An Amazon Review

A review on Amazon:

Timeless Financial Advice for Everyone.
By Mark Hiatton
January 18, 2001

Twenty-five years ago, I sold radio advertising and had a client who seemed to have it all. Owned two of the town’s best restaurants, drove a Porsche and a BMW, the hot cars then, was always taking a week or two off to go skiing or something and was only one year older than me. I’d spent a lot of time with the guy–he wasn’t a great brain, terribly clever or witty. But he knew how to handle money.
After calling on him for a couple of years, I figured I knew him well enough to ask him how he did it. I expected to hear he was deeply into commodities trading, or had an uncle who worked on Wall Street, a wealthy family or something like that, but he said it was really very simple. Once a year, he read The Richest Man in Babylon, and the rest of the year, he tried to apply it in his daily life.

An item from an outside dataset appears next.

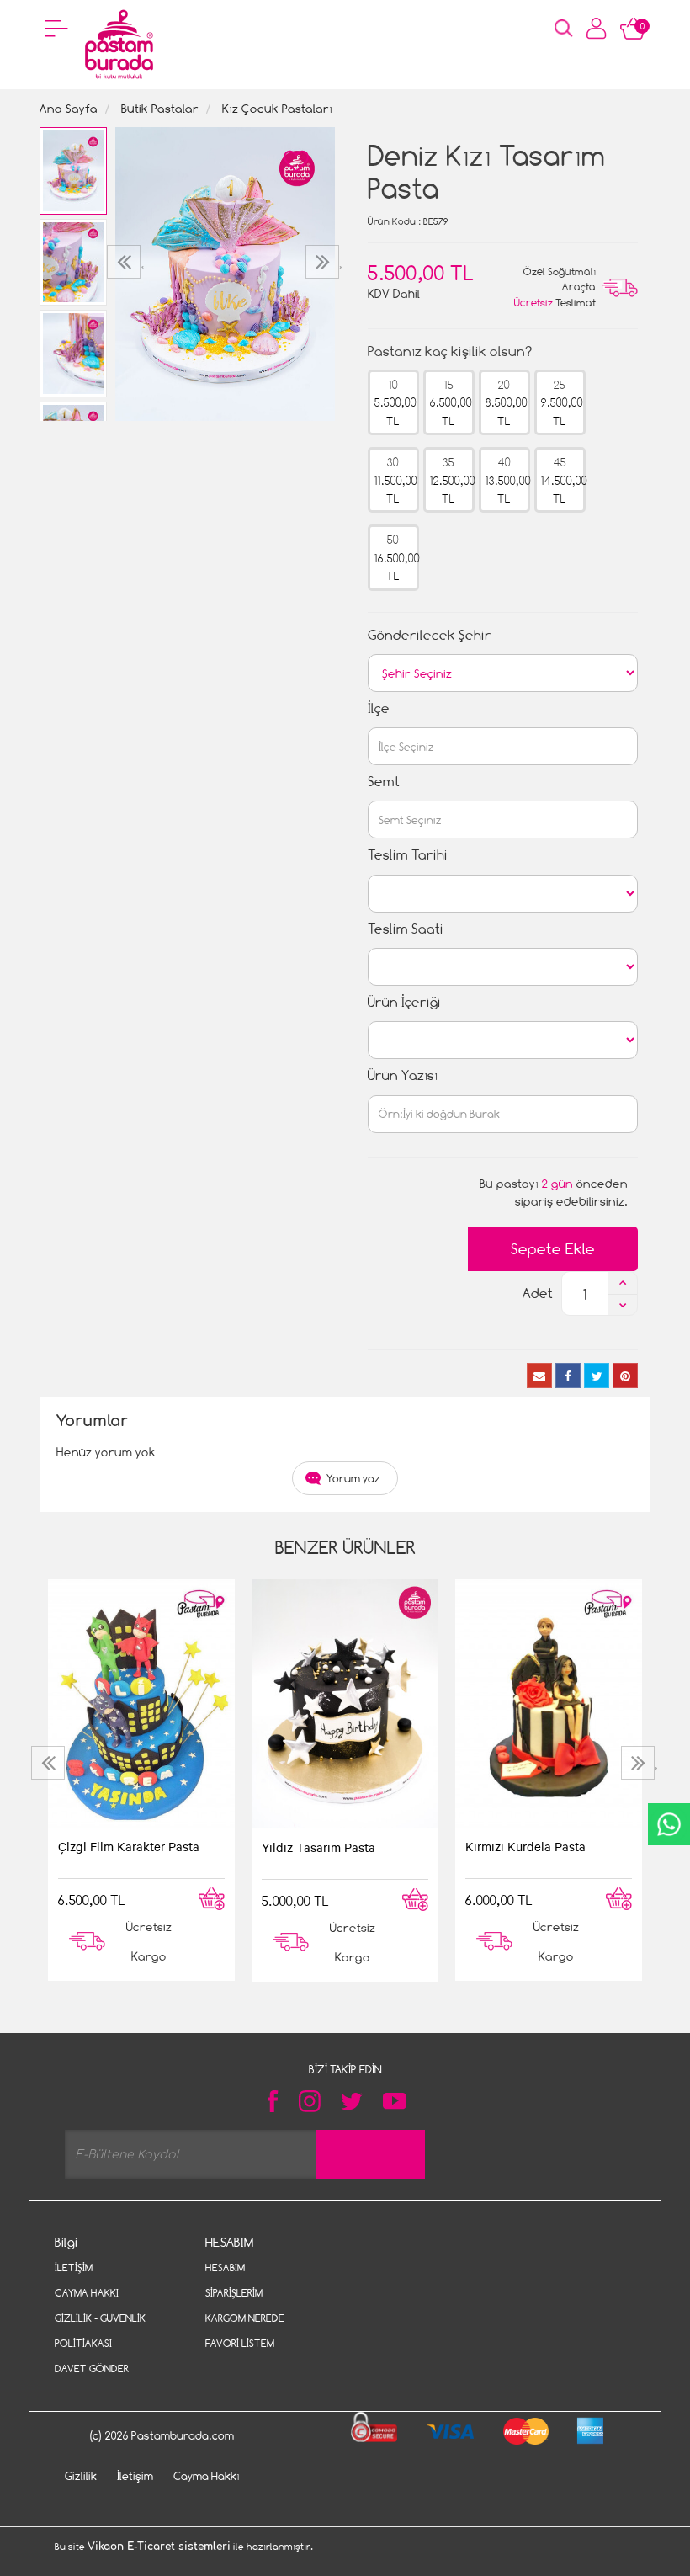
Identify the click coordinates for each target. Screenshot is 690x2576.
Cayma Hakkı (87, 2292)
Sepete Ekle (553, 1249)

Well, you know how it is with people who Get Relgion. I wasn’t in a place where I could accept that something so simple as reading a hundred and fifty pages of Ye Olde Storey could actually turn my financial life around, but I bought a copy. And about a year later on a rainy Saturday, I started reading it and couldn’t put down. I know that’s a phrase you see repeated in countless Amazon.com reviews, but it was true. The characters from the book reached out across thousands of years and grabbed me by the lapels and shook some sense into me.
I have tried to re-read the book at least once per year, every year since then. Something else: I’ve tried to give away two copies per year, to people I know and love who I feel can benefit from not making the same mistakes I made in my mispent youth.

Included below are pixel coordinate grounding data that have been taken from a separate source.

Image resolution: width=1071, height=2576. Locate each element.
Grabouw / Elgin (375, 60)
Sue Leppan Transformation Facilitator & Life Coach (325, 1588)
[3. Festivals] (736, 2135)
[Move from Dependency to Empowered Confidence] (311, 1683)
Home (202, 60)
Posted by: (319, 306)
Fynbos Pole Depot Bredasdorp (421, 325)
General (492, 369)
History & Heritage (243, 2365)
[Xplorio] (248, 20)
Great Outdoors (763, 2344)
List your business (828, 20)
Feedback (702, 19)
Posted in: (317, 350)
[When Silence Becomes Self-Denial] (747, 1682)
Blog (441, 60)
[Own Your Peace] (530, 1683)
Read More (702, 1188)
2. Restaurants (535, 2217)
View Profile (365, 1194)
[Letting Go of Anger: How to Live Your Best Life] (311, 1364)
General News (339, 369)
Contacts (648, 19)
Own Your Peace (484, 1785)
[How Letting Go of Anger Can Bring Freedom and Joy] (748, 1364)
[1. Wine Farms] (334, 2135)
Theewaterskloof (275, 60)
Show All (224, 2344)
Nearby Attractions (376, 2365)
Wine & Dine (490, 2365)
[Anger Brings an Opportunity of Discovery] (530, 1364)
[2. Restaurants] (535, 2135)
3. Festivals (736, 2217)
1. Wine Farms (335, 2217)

There aren’t any magic formulas in this book. There is nothing about options or day trading or investing new whatever the latest new technology is. It’s almost math-free. Kind of ironic, when you turn the pages of the average business best seller and try to figure out the charts and graphs and algebra.
This is a book that ought to be used in our schools. It’s written in a wonderful old-world style and the characters are real heroes, grapling with many of the same issues we struggle with today–they’re just doing it without cable-TV and the internet. You want a new Lexus? These folks talk about how hard it is to survive without one of the newest-model chariots. It’s the same thing, really.

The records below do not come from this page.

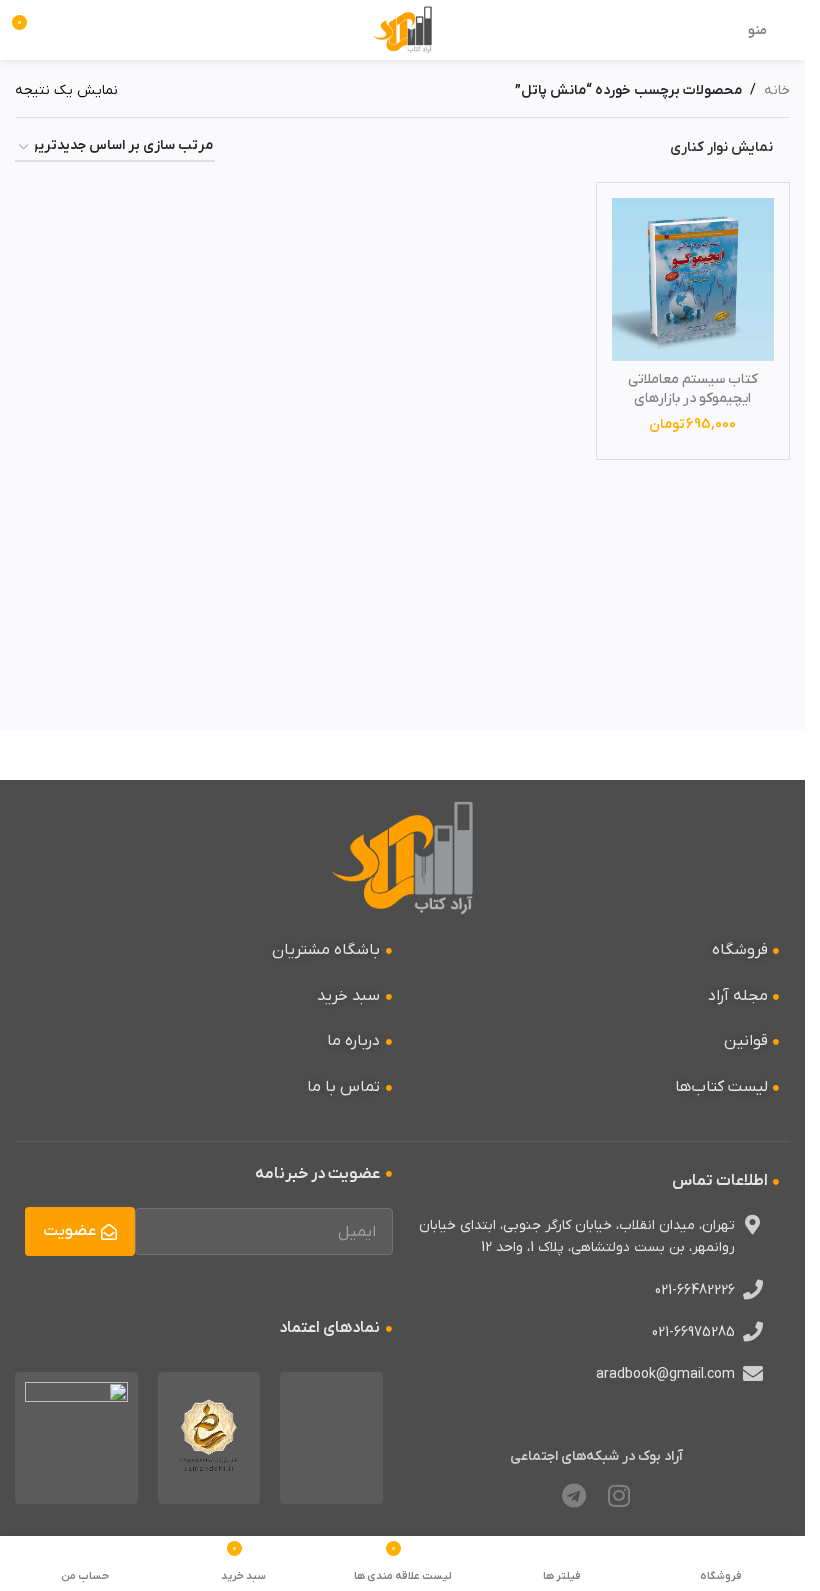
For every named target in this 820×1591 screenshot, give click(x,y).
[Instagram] (619, 1496)
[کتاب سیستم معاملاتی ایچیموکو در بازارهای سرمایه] (693, 279)
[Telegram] (574, 1496)
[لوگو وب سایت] (402, 29)
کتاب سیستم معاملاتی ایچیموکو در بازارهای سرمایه (693, 399)
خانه (777, 90)
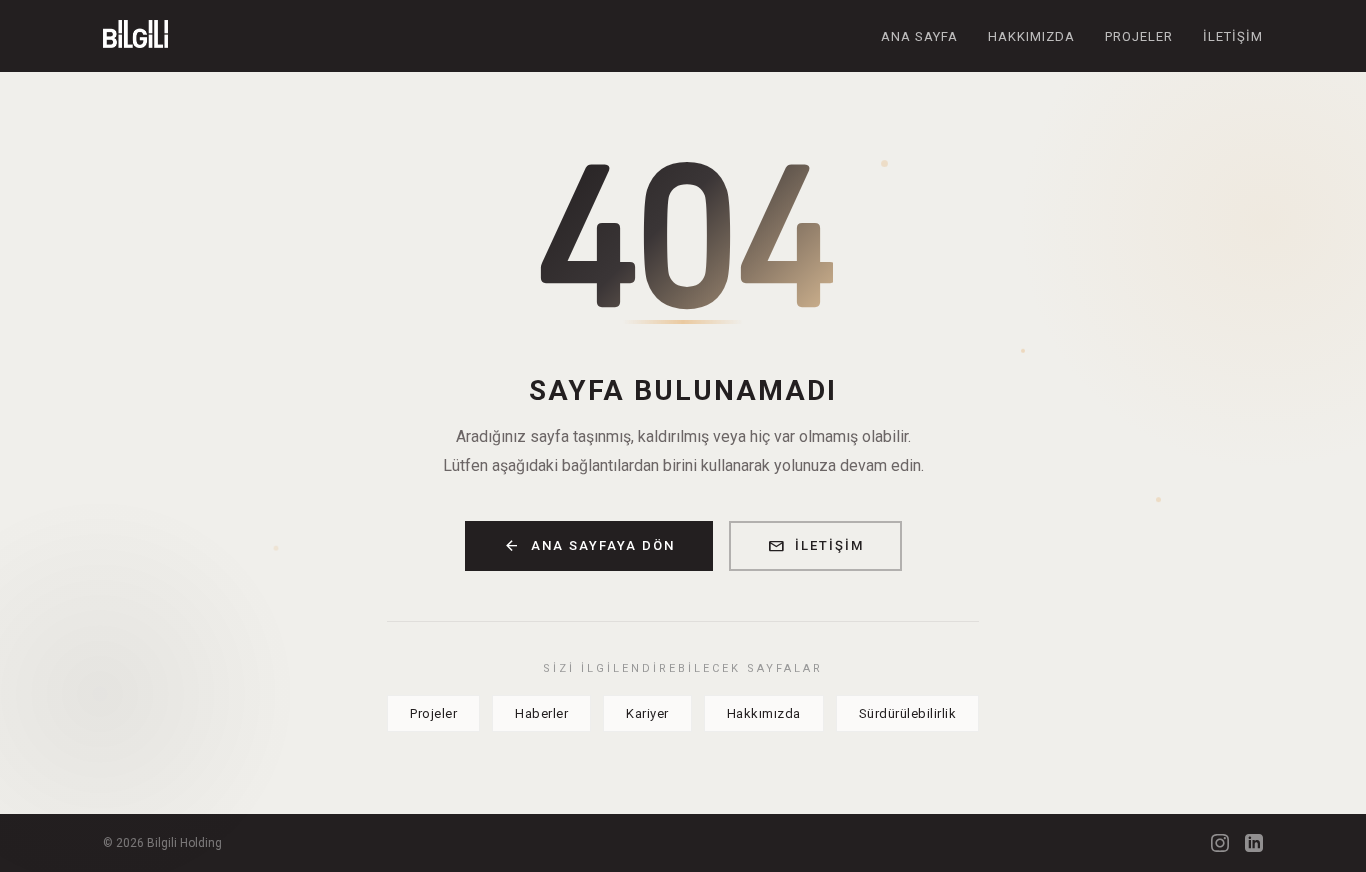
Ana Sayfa (919, 36)
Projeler (1139, 36)
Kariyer (647, 713)
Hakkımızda (1031, 36)
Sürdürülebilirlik (908, 713)
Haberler (541, 713)
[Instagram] (1220, 843)
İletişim (1233, 36)
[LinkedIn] (1254, 843)
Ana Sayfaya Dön (589, 546)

Do yourself, your spouse, your children, your neighbors a favor. Buy a few copies of this one. Keep one for yourself, and give away the rest. Mark yours up. Underline it. Make notes in the margins. Try to re-read it whenever you feel yourself being tempted to pop for ADSL or new cellular phone or a ski trip or the latest and greatest widget.
Read a single financial book, and you get a few good ideas. Read two and you get a few more. Read several and you start to get very little new information. I’ve read dozens of titles, from Andrew Tobias to Martin Zweig. But I’d recommend you start right here. If you never read another book on money, you will have a very sound basis for a very good life, after spending a day in ancient Babylon and watching how they learned to handle money thousands of years ago. This is the money book to buy if you’re only buying one.

I agree with Mr Hiatton 100%.  Do yourself a favor.  Read, or re-read The Richest Man in Babylon.